Unfortunately, the years outside hunter society had done Jessamine no favours: her strength and stamina had definitely taken a hit and not even the rigorous training schedule was able to salvage her embarrassing combat skills. Her only prowess, it seemed, was agility – which definitely had its uses, but it just wasn’t enough to halt the seedlings of worry from spreading.
While Jessamine didn’t like to show her struggles, especially not in the presence of those who already viewed her as a hopeless case, the sleep-deprived circles under the eyes were enough evidence that something had been plaguing the mind. It was a confidence eroding question, one that commenced inner battles of the soul before. A voice of doubt that maybe never truly left, no matter how much she separated herself from the society that scorned her for who she was and wanted to be.
Was she good enough?
Part of her liked to believe in herself, because being brave enough to do this had to mean something, right? But part of Jessamine was also still that young girl who her mother lamented, the dark nebula in a galaxy fabricated for stars. Determination could only get you so far, and whether its reach was big enough to bridge the gap in knowledge and skills was yet to be determined. Though, she guessed with this mission it was only a matter of time before finding out.
To distract herself from the nerves, Jessamine had turned up the radio to an almost deafening volume. Even the sound of the downpour was barely able to break through the loud harmonies bouncing between the interior walls. And with no one else around to possibly mortify, there was ample enough freedom to hold a solo-concert in the car.
“You are the dancing queen! Young and sweet, only sev-“ a sharp whining noise cut through her voice, grasping her attention. It was then, much to Jessamine’s wide-eyed horror, that the music ceased from playing and her car started to sputter and shake. Oh, no, no, no-she scarcely had the time to steer the vehicle more towards the side of the road before it lurched into a full stop. Jessamine quickly peeked behind to see that there was no one on the road beside hers, before taking a deep breath. Okay keep calm Jessa. It might just be something small. She turned the keys to try and turn the engine back on again, but without avail.
“C’mon buddy, don’t leave me stranded in the middle of nowhere here,” she mumbled with a frown, before trying again. Still no sign of life. Her heart started to flutter with a mild sense of urgency and panic, the thought of being helplessly stuck there for at least a few hours ( if there was even cell-phone reception) not sitting too well with her. She tried again, but it seemed that third time was not the charm today.
Well, guess this was the karmic punishment for stubbornly taking her old (but arguably gold!) car instead of Olivia’s new one.

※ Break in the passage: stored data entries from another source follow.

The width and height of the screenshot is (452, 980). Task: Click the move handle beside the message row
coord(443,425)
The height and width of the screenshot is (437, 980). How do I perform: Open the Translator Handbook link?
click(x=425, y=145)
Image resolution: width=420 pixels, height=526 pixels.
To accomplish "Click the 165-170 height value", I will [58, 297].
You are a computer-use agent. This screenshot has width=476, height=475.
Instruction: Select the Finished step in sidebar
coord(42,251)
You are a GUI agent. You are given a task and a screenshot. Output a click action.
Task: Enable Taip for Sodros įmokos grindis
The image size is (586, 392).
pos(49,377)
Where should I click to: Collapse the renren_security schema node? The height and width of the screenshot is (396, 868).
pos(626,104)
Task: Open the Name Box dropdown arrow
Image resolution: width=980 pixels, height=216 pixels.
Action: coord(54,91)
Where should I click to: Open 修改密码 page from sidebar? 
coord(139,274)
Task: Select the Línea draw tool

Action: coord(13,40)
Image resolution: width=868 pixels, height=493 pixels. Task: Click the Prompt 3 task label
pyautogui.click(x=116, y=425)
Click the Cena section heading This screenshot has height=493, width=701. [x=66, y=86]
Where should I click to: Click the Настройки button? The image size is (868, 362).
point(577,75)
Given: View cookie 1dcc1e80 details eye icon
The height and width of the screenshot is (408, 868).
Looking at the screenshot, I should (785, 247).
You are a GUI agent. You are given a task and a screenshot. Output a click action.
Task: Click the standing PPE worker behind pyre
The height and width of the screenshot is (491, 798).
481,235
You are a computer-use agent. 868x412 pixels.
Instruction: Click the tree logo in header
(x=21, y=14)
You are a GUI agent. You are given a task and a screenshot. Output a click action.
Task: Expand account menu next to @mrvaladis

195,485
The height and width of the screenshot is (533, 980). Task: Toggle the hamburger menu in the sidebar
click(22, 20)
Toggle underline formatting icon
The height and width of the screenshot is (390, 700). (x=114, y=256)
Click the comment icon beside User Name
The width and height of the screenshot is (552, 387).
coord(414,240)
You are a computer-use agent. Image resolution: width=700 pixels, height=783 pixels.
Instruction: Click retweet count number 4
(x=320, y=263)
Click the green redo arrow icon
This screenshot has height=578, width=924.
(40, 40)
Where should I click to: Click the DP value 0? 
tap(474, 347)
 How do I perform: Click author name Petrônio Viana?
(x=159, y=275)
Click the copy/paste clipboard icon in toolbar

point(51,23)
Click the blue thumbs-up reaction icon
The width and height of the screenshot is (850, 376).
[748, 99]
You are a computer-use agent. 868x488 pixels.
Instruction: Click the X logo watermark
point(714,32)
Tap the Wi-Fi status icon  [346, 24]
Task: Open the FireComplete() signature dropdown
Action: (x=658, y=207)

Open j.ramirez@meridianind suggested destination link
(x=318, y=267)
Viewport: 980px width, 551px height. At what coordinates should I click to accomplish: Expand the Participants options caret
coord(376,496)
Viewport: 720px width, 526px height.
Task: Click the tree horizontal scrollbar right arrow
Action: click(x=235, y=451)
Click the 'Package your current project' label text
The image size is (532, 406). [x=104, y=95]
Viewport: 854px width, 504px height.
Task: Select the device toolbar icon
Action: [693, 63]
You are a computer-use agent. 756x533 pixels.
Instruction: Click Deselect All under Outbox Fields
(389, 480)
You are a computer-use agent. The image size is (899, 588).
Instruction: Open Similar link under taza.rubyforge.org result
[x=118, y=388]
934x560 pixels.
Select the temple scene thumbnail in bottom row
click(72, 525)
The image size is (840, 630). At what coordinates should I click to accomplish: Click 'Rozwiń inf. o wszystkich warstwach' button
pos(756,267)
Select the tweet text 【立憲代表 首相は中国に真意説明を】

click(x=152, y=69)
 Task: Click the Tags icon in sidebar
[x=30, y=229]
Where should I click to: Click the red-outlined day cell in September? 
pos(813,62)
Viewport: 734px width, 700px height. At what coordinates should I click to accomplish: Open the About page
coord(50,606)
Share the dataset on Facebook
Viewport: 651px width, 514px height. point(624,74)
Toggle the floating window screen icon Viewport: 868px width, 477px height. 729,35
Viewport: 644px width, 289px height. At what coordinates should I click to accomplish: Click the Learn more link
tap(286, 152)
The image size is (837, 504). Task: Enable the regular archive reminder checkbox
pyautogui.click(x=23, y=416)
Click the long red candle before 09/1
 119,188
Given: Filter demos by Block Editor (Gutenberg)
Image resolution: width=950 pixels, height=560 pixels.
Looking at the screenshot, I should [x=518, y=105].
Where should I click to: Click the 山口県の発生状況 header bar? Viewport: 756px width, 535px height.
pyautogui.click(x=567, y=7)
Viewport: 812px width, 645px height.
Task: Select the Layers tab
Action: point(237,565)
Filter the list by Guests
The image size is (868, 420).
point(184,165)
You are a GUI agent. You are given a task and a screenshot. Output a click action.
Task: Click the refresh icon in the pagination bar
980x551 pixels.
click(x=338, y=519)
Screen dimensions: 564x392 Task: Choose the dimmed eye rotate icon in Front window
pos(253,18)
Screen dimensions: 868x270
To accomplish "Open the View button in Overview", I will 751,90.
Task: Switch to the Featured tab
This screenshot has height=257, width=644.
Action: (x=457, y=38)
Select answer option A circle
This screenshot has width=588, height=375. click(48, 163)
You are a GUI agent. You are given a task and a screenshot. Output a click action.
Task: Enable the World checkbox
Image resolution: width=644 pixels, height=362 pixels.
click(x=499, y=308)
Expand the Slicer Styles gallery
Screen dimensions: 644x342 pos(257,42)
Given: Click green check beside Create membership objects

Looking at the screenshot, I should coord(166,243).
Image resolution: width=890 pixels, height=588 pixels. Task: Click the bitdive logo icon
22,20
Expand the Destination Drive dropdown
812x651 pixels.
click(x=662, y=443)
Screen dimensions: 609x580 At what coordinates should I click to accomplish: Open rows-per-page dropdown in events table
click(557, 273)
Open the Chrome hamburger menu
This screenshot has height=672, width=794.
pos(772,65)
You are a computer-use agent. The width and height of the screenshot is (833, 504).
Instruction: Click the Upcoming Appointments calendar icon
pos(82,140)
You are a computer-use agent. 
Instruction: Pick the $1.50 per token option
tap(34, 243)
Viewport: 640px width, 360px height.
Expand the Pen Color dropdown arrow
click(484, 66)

Letting out a small puff, Jessamine grabbed her coat from the backseat and put it on, before stepping out of the car. Small pellets of water hit her form as she moved towards the front of the car and opened the hood of the car. Immediately, she was greeted by a gust of dark smoke lifting from the engine, causing a coughing fit. Jessamine turned her head away from the hood while waving away the fumes. Now, she was not certainly not a car expert but even she knew that dark smoke equalled bad news. Placing her hands on her hips, she turned her head upwards and glared at the heavens - as if to blame the grey sky for this particular misfortune.
While most people he knew all felt differently, he felt comforted by it. He enjoyed getting lost in the sound of droplets hitting the windshield of his car, and he loved the way the Earth smelled once the water fell from the sky. He also took pleasure in enjoying a hot cup of tea or some bourbon and reading a book while it poured cats and dogs outside. It hadn't quite reached that point yet, but Julian was getting closer to home and he imagined the downpour would only get worse by the time he reached.
His weekend away from Raydon hadn't been that much more exciting than the mundane life he led each day. Julian had just popped into Haverhill, a nearby town, to pick up a fresh supply of bread. Bakeries in Raydon were great, but it wasn't what they were known for. Given that Julian's life was by no means hectic, he had no issues driving an hour into another town just to get some bread every week or so. Sometimes he spent the night, if only because there was a karaoke bar that could be quite entertaining once he'd had a few drinks in. Not that he ever participated, but it was amusing to watch tipsy men and women attempt to nail classical rock numbers only for their traditional Sussex accents to butcher it completely.
Last night had gone a little differently though, because one man had gotten a little too drunk and tried to make a scene. Julian, for as much as he tried to keep to himself, couldn't exactly sit by mere inches away and watch someone else be harassed. He'd intervened and woken up this morning with a mild headache and some bruising on his left cheek.
At least I don't have a black eye, he thought to himself dryly as he sped off down the empty roads toward Raydon. Some song by The Eagles he'd heard a million times filled what would have otherwise been silence. He had one hand on the steering wheel while the other fiddled with a cigarette. He itched to smoke it, and normally he would have just kept the window down the entire ride to accommodate his bad habit. Unfortunately, as much as he loved rain, there were some downsides, and one of them was that he couldn't enjoy a smoke till he got home. If anything, that lingering urge made him drive faster. He wasn't worried. There weren't usually people on these roads anyway.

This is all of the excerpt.